-- Begin Information supplied --
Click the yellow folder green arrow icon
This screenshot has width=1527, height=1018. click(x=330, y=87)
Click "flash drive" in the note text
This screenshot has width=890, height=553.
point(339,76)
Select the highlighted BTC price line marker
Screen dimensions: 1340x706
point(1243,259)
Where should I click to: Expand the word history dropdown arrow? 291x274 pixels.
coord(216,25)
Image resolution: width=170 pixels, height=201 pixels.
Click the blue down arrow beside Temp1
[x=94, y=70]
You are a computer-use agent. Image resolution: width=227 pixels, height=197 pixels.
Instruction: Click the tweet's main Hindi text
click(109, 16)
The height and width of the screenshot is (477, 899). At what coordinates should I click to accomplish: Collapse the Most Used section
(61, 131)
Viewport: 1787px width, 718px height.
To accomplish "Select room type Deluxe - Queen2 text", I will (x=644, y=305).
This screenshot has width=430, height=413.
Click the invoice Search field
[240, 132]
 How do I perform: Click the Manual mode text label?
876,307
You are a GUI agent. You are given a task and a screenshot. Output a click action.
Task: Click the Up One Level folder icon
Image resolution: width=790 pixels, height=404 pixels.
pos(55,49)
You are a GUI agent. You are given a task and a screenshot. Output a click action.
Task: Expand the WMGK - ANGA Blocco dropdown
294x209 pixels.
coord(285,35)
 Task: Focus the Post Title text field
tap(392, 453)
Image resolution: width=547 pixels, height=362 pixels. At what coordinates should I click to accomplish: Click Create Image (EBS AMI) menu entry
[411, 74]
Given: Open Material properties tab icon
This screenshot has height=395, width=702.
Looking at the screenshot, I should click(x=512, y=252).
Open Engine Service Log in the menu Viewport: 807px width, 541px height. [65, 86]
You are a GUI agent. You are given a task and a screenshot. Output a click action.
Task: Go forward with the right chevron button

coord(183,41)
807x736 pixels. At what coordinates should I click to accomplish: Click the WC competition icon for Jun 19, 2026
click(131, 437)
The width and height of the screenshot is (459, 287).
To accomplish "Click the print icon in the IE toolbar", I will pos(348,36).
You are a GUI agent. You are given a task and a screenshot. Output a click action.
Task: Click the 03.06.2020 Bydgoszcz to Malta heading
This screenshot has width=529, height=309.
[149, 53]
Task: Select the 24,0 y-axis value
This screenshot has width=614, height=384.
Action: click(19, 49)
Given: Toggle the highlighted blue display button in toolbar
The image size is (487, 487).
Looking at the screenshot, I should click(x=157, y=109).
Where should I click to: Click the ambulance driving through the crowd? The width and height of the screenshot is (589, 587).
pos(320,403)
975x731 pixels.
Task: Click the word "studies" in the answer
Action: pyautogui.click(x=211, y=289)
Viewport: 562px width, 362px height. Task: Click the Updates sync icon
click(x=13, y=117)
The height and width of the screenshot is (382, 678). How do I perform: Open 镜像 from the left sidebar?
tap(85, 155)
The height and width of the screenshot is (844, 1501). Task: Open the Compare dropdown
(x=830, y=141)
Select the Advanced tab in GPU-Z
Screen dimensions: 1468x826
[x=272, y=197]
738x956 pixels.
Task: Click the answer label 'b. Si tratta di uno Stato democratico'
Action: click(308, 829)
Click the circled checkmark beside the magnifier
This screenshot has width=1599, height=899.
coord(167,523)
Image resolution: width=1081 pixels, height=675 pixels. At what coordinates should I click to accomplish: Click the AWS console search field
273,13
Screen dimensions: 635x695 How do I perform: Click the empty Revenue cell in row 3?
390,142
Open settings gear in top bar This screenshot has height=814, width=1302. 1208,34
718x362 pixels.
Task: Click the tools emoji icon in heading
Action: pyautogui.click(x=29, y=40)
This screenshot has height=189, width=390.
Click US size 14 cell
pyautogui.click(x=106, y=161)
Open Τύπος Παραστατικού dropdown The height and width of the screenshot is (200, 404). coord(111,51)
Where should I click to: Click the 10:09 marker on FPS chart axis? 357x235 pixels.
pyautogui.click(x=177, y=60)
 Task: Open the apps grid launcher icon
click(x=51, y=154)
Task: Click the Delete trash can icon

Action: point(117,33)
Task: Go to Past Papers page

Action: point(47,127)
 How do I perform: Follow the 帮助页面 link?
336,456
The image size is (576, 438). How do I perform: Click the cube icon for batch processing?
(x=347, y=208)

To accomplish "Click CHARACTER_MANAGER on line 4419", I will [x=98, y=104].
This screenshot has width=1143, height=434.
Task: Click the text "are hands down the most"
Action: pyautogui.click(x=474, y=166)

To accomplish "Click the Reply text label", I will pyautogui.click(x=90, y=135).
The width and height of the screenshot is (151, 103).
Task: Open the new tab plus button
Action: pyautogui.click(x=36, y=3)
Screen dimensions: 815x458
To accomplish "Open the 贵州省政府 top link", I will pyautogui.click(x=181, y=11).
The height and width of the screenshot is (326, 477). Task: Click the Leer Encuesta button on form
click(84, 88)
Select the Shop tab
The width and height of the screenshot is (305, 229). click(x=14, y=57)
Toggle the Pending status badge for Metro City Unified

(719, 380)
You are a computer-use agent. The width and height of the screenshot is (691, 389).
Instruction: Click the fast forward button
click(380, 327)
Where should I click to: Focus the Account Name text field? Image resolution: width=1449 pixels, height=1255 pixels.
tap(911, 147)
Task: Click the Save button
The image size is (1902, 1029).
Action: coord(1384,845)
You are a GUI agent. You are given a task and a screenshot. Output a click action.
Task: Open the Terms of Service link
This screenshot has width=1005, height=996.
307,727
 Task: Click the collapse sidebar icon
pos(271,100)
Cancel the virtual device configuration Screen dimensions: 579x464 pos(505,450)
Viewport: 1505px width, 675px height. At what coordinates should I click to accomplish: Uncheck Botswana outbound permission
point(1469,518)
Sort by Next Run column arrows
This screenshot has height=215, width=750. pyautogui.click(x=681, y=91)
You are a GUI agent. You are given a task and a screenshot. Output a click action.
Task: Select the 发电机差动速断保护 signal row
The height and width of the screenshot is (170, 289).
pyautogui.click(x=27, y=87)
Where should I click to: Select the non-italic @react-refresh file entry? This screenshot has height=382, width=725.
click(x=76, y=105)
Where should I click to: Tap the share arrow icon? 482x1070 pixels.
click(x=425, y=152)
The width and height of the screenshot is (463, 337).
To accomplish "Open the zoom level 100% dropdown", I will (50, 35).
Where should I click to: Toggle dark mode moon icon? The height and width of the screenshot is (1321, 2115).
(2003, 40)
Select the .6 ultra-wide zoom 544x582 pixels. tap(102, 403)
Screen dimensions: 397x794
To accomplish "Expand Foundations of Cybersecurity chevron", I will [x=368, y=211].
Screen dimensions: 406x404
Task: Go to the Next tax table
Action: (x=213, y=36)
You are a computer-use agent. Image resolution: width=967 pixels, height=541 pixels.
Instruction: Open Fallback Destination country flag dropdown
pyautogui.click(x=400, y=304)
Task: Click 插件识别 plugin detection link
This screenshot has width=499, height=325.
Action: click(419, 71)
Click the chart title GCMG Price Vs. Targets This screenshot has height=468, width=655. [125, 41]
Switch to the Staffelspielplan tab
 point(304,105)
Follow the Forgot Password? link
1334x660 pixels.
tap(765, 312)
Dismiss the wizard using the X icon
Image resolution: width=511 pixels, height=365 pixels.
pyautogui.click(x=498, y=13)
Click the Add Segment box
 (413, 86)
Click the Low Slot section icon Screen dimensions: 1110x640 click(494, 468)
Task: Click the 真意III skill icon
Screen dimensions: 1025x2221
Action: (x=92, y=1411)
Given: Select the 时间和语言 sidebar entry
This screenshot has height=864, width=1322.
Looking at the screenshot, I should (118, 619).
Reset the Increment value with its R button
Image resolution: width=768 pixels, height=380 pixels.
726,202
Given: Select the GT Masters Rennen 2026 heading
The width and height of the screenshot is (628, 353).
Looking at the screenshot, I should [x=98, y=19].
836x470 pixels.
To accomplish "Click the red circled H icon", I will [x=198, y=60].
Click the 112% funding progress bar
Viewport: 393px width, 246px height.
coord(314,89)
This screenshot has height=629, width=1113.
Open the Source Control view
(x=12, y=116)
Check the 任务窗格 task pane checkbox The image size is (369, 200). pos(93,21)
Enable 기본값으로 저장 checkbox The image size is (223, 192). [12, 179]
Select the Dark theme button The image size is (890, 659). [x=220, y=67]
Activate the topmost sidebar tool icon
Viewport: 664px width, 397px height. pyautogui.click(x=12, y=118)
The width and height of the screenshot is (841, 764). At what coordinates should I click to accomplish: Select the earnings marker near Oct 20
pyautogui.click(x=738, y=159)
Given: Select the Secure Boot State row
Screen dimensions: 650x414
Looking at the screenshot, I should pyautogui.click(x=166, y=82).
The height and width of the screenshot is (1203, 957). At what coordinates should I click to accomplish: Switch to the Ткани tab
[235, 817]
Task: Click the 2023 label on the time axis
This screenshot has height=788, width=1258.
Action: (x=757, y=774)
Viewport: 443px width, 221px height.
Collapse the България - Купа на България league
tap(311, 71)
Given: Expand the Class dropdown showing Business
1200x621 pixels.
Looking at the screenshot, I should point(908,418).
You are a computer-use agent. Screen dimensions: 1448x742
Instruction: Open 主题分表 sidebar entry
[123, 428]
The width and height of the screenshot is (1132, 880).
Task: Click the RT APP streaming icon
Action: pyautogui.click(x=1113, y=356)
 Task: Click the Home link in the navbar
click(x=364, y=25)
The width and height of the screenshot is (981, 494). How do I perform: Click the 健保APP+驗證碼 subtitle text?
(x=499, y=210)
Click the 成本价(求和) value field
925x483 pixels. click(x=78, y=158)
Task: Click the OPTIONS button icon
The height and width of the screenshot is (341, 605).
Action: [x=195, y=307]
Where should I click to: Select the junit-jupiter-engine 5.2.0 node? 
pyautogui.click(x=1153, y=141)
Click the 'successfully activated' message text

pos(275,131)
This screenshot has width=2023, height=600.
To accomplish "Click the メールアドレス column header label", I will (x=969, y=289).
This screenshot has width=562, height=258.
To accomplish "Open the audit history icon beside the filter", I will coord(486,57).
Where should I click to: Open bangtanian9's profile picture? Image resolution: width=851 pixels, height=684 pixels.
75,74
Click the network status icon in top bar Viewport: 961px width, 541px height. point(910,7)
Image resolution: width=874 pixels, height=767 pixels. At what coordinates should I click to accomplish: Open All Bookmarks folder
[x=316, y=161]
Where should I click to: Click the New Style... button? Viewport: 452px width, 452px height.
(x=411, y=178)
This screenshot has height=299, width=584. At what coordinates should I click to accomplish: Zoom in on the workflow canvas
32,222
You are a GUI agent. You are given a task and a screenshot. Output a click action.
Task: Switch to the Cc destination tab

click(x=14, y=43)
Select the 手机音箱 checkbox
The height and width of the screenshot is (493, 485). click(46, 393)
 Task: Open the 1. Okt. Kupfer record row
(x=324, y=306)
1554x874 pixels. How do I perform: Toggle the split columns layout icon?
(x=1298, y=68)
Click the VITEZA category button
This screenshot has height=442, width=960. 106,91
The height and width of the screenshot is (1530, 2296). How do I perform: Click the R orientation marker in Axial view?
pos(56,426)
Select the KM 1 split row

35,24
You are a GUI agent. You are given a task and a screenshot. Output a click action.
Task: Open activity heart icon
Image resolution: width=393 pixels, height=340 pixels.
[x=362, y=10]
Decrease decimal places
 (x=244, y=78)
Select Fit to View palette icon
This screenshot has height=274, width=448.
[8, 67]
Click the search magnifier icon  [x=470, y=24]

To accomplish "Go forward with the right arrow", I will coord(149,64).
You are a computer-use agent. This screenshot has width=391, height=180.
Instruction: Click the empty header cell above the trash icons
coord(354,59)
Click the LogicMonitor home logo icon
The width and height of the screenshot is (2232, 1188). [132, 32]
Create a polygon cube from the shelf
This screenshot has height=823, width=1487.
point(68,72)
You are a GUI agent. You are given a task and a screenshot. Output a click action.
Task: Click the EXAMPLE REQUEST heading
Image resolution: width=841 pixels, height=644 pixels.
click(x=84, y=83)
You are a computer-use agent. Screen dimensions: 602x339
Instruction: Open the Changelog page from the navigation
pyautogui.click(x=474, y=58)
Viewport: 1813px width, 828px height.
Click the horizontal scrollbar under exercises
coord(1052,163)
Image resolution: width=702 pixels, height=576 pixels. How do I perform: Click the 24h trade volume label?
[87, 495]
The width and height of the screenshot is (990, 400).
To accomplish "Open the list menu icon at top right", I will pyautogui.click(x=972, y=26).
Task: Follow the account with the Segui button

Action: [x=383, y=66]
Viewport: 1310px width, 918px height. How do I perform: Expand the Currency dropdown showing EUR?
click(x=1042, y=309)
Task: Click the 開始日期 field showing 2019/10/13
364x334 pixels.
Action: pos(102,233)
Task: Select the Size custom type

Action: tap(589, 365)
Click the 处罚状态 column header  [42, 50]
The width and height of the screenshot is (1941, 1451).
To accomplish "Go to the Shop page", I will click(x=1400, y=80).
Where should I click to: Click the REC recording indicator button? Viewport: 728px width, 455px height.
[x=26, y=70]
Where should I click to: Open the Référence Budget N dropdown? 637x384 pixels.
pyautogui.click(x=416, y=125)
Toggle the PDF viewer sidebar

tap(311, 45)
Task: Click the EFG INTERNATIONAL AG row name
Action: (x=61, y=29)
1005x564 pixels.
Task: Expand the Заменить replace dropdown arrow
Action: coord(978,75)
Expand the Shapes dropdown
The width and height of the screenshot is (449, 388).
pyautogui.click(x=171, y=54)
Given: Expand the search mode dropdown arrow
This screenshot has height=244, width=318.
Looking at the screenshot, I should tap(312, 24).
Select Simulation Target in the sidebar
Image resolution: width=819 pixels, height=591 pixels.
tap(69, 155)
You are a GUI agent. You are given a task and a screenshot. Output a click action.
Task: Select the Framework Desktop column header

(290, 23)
-- End Information supplied --
Task to carry out
Change "sidebar" to "side panel" in the entries from the line with "Select the Dark" up to and including the line with "Action: pyautogui.click(x=1113, y=356)", and write out those lines with nothing else altered.

Response
Select the Dark theme button The image size is (890, 659). [x=220, y=67]
Activate the topmost side panel tool icon
Viewport: 664px width, 397px height. pyautogui.click(x=12, y=118)
The width and height of the screenshot is (841, 764). At what coordinates should I click to accomplish: Select the earnings marker near Oct 20
pyautogui.click(x=738, y=159)
Given: Select the Secure Boot State row
Screen dimensions: 650x414
Looking at the screenshot, I should pyautogui.click(x=166, y=82).
The height and width of the screenshot is (1203, 957). At what coordinates should I click to accomplish: Switch to the Ткани tab
[235, 817]
Task: Click the 2023 label on the time axis
This screenshot has height=788, width=1258.
Action: (x=757, y=774)
Viewport: 443px width, 221px height.
Collapse the България - Купа на България league
tap(311, 71)
Given: Expand the Class dropdown showing Business
1200x621 pixels.
Looking at the screenshot, I should point(908,418).
You are a computer-use agent. Screen dimensions: 1448x742
Instruction: Open 主题分表 side panel entry
[123, 428]
The width and height of the screenshot is (1132, 880).
Task: Click the RT APP streaming icon
Action: pyautogui.click(x=1113, y=356)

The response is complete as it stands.